When it first appeared in hardcover, Which Side Are You On? received widespread critical accolades, and was nominated for a National Book Critics Circle Award for nonfiction. In this new paperback edition, Thomas Geoghegan has updated his eloquent plea for the relevance of organized labor in America with an afterword covering the labor movement through the 1990s.
A funny, sharp, unsentimental career memoir, Which Side Are You On? pairs a compelling history of the rise and near-fall of labor in the United States with an idealist's disgruntled exercise in self-evaluation. Writing with the honesty of an embattled veteran still hoping for the best, Geoghegan offers an entertaining, accessible, and literary introduction to the labor movement, as well as an indispensable touchstone for anyone whose hopes have run up against the unaccommodating facts on the ground. Wry and inspiring, Which Side Are You On? is the ideal book for anyone who has ever woken up and realized, "You must change your life."

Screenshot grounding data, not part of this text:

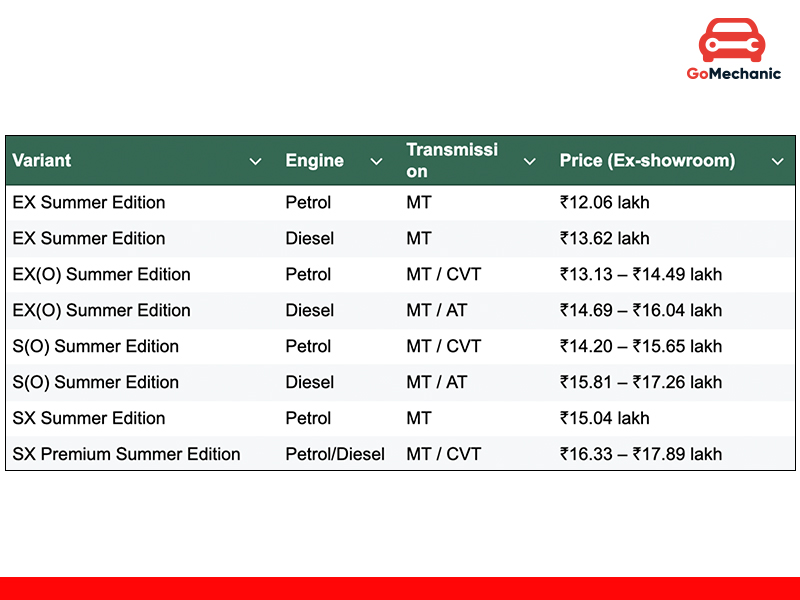Open the Transmission column sort dropdown

coord(529,161)
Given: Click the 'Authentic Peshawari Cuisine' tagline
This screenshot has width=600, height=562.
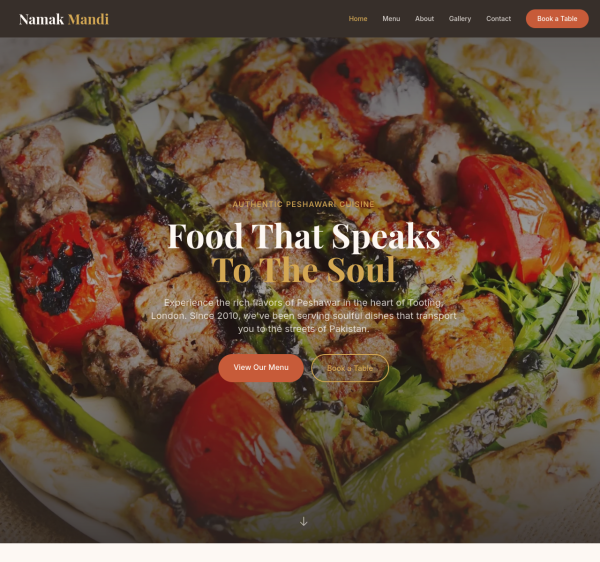Looking at the screenshot, I should (x=303, y=204).
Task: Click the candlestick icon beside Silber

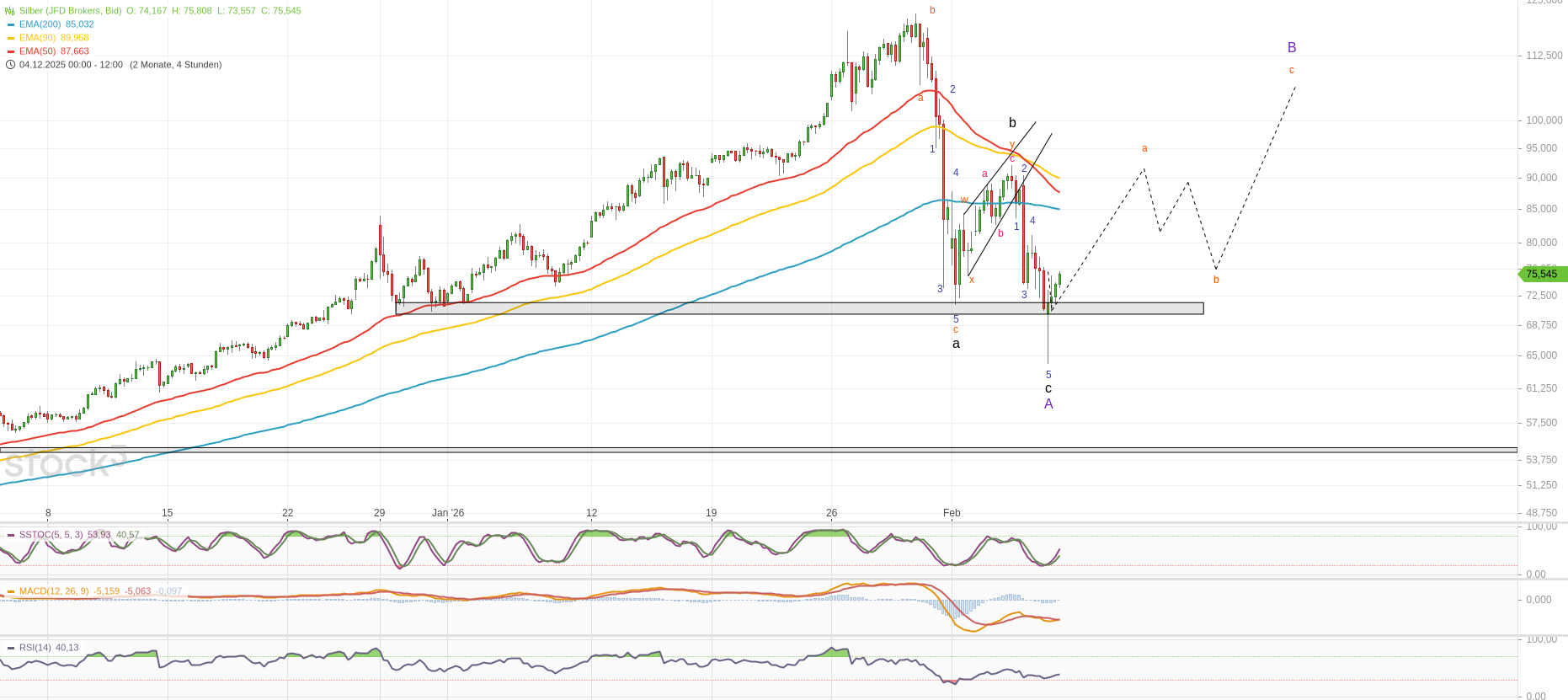Action: [x=10, y=11]
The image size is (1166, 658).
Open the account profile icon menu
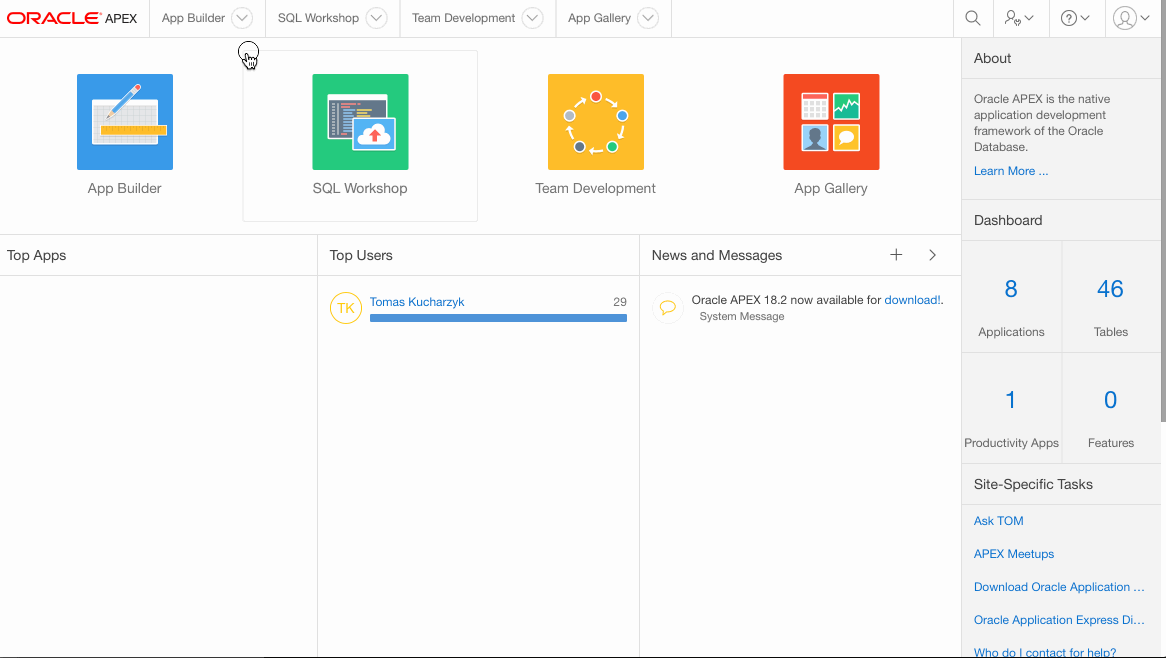tap(1131, 18)
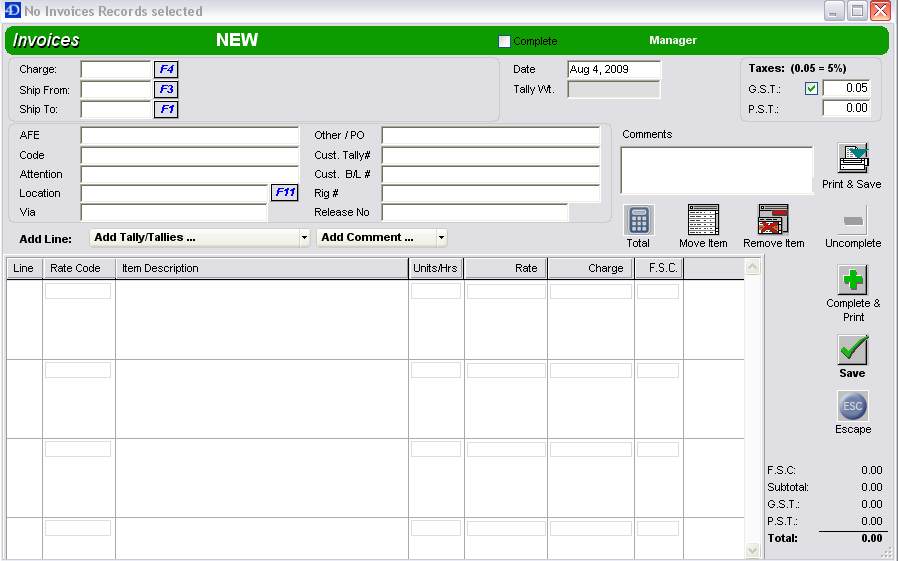Image resolution: width=898 pixels, height=561 pixels.
Task: Click the Uncomplete button
Action: pos(853,222)
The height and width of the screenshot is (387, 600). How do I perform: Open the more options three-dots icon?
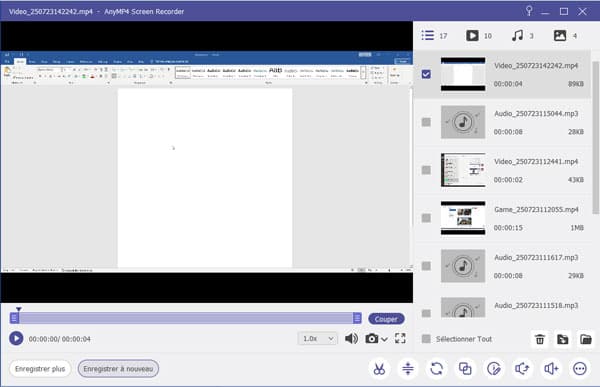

Author Biography: Thomas Geoghegan's essays and commentary have appeared in the Chicago Tribune, the Nation, the New Republic, the New York Times, Slate, and the Washington Post, among other publications. His other books are The Secret Lives of Citizens and In America's Court. Geoghegan is a practicing attorney in Chicago.
Tom Geoghegan was at Harvard Law School when he had his first brush with organized labor, as dissident coal miners sought to wrest their union from the grip of a corrupt leadership. He emerged with a firm commitment to the worker--and a keen eye for the ironies of his chosen career. Now he creates a portrait of labor under siege in the 1980s.
Based on his experiences as a Chicago labor lawyer, Geoghegan contends persuasively that post-industrial Reaganomics have caused a widening rift between the working and professional middle classes. In related episodes, he demonstrates how the combined effects of steel mill closings, leveraged buyouts and Third World competitive labor have contributed to the decline of American organized labor. Even more tragic for the workers is their betrayal by international unions which, he asserts, are run by high-powered lawyers engaged in incessant arbitration; in cahoots with the Labor Department and, in some cases, with the mob--e.g., the Teamsters--labor lawyers are accused here of conspiracy to deprive the rank and file of the rights to organize, vote and air grievances freely. Moreover, Geoghegan declares, government regulations (the Taft-Hartley act, etc.) and a dilatory National Labor Relations Board have further weakened unionism, reducing it to the status of an ineffectual counterculture. (Aug.)